Among the lines below, output only those between the line holding "How do I perform: Select" and the line holding "Where should I", inclusive, exactly as written and with no pictures.

Segment Start: Provided records

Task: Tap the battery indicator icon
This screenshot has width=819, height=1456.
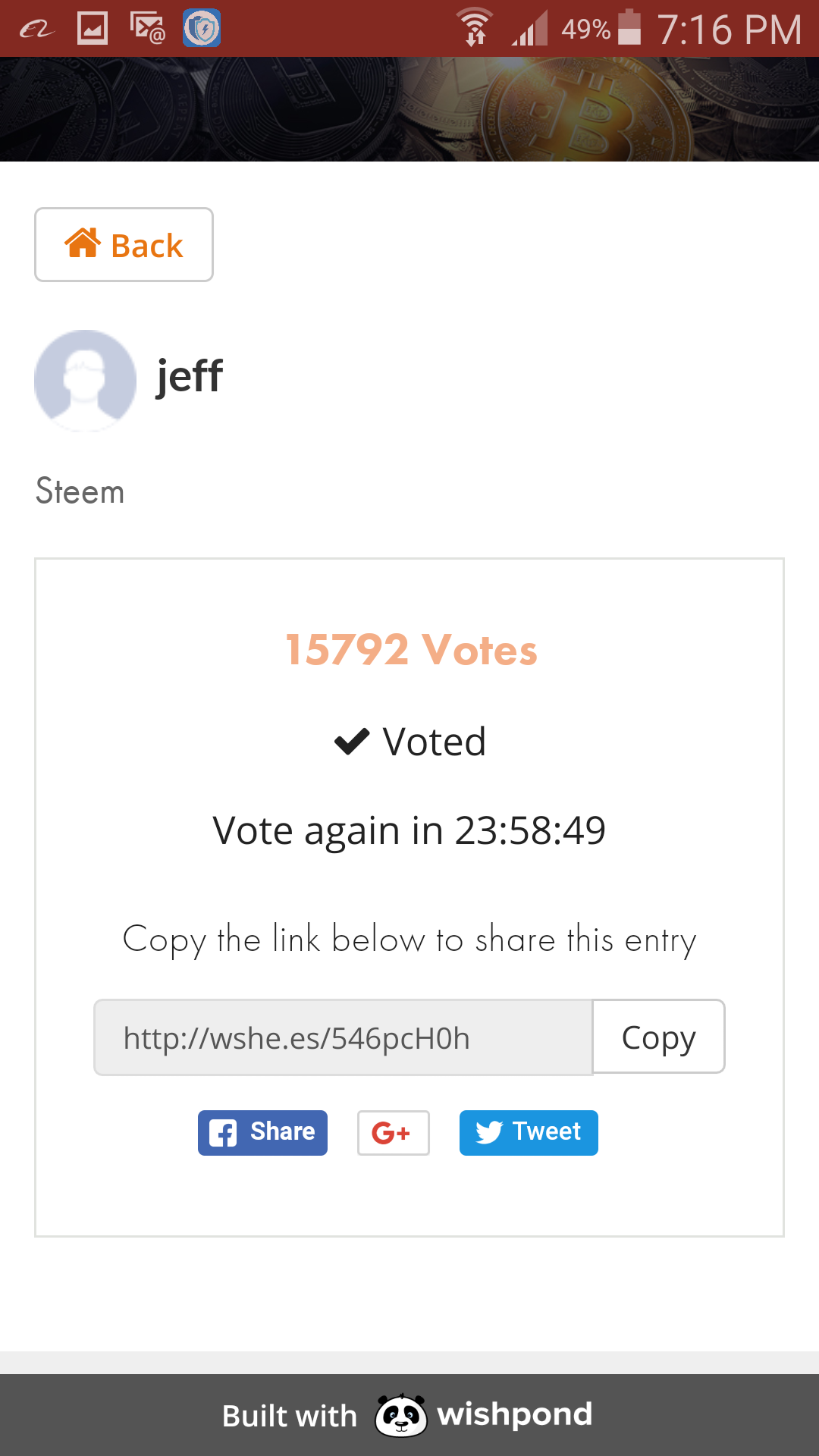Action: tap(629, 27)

Segment End: Provided records
Segment Start: Provided records

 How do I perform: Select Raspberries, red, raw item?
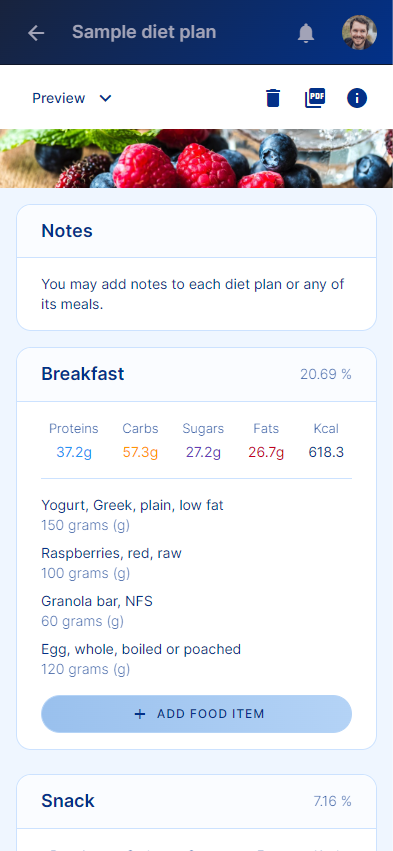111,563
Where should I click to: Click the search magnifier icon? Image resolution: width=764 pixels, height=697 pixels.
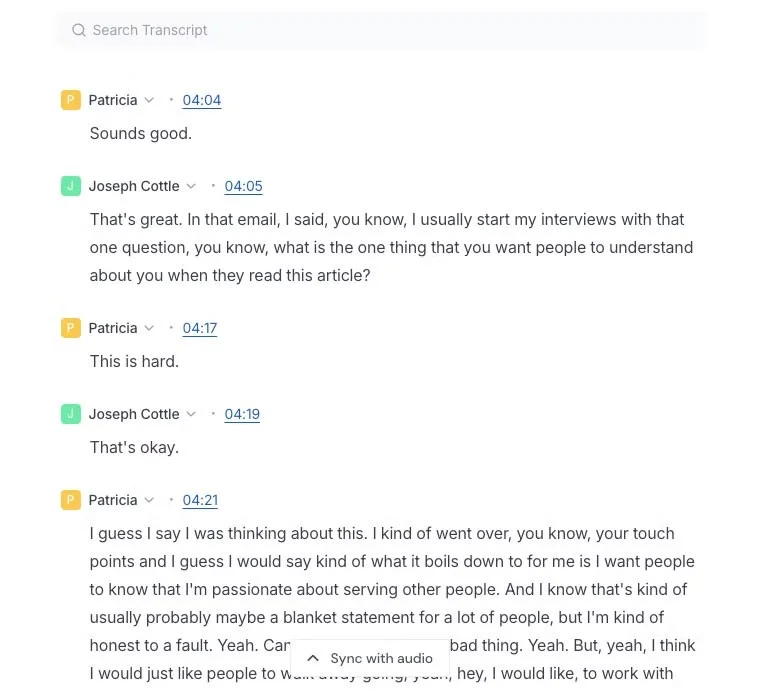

Segment End: Provided records

### Finished exercise
 How do I perform: Select Raspberries, red, raw item?
111,563
Where should I click to: Click the search magnifier icon? Image resolution: width=764 pixels, height=697 pixels.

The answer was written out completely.